◆ What you will do: Copy the stretch of the listing from its start through the line containing "pos(129,23)", changing "Given" to "Goal" and keeping everything else the same.

◆ Given data:
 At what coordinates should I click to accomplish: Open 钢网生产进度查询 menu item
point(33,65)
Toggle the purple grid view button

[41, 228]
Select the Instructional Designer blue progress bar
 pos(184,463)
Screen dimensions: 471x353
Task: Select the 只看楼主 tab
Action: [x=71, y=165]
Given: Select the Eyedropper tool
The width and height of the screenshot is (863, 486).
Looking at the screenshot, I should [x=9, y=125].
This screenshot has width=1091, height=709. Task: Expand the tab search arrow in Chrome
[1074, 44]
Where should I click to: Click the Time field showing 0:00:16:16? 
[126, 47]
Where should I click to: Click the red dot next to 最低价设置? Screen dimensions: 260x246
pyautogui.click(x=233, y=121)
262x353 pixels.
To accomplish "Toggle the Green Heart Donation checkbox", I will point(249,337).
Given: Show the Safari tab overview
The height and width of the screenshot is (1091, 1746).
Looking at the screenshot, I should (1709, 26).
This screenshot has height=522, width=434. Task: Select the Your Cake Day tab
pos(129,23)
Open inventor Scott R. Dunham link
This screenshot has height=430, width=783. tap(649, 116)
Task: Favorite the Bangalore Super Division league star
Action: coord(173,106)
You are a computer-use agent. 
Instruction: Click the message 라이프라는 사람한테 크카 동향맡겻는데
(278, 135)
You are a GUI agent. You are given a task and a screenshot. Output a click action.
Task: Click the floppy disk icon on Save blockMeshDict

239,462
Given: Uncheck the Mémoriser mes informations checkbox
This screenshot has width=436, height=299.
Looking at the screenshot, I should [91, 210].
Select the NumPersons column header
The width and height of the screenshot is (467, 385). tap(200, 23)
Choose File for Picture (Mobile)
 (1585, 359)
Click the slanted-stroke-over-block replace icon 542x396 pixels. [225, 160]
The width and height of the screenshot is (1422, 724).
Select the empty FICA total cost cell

◆ Output below:
 At what coordinates should I click to accomplish: Open 钢网生产进度查询 menu item
point(33,65)
Toggle the purple grid view button

[41, 228]
Select the Instructional Designer blue progress bar
 pos(184,463)
Screen dimensions: 471x353
Task: Select the 只看楼主 tab
Action: [x=71, y=165]
Goal: Select the Eyedropper tool
The width and height of the screenshot is (863, 486).
Looking at the screenshot, I should [x=9, y=125].
This screenshot has width=1091, height=709. Task: Expand the tab search arrow in Chrome
[1074, 44]
Where should I click to: Click the Time field showing 0:00:16:16? 
[126, 47]
Where should I click to: Click the red dot next to 最低价设置? Screen dimensions: 260x246
pyautogui.click(x=233, y=121)
262x353 pixels.
To accomplish "Toggle the Green Heart Donation checkbox", I will point(249,337).
Goal: Show the Safari tab overview
The height and width of the screenshot is (1091, 1746).
Looking at the screenshot, I should (1709, 26).
This screenshot has height=522, width=434. Task: Select the Your Cake Day tab
pos(129,23)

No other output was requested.